[低周波電界への人体ばく露における高解像度の臓器ドシメトリー] tech./dosim.

High-resolution organ dosimetry for human exposure to low-frequency electric fields

掲載誌: IEEE Transactions on Power Delivery 1998; 13 (2): 366-373

<目的>低周波電界による人体内誘導電界誘導電流の評価を行うこと。 <方法>用いた数値計算手法は、2段階の計算手法であり、まずはじめに、解像度の粗い人体モデルに対し、準静的FDTD(有限差分時間領域法)により、人体表面に誘起される電荷分布を計算し、つぎにこれらの電荷分布を用いて、解像度の細かい人体モデルに対し、SPFD法(スカラーポテンシャル有限差分法)により、人体内部の詳細な誘導電界誘導電流分布を計算する手法である。人体モデルは、MRI画像などに基づく解剖学的詳細モデルであり、3.6mmと7.2mmの2通りの解像度のものを構築した。

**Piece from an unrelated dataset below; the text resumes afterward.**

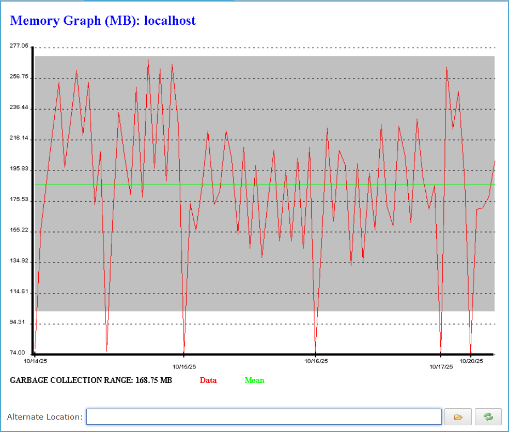Click the 256.75 y-axis value
The width and height of the screenshot is (509, 432).
click(x=19, y=77)
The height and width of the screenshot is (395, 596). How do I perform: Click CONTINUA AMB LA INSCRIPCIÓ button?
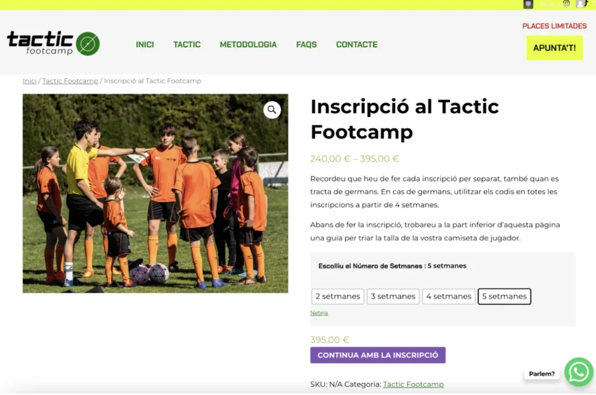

数値計算におけるパラメータとして、1)各臓器の導電率(従来の文献からの引用のものとGabrielらの実測によるもの)、2)人体の接地の状態(非接地、靴を介した接地、接地)を考え、計算結果の比較を行った。電界条件は、人体の直立方向1方向の一様電界とし、60Hz、10kV/mを与えた。計算結果は、誘導電界平均、最大)、誘導電流平均、最大)で表し、人体高さ方向の各層ごとおよび各臓器ごとの評価を行った。 <結果>臓器の導電率の違いによる、誘導電流分布への影響はほとんど見られなかった(図4)。また、人体の接地の状態による違いについては、接地、靴を介した接地、非接地の順に各層における誘導電流密度が大きかった。各断面の全電流については、Kauneらによる実験結果との比較を行い、良い一致が得られた。各臓器ごとの検討では、血液における誘導電流密度が大きく、接地時最大149mA/㎡、平均9.3mA/㎡、非接地時最大32.7mA/㎡、平均3.8mA/㎡であった。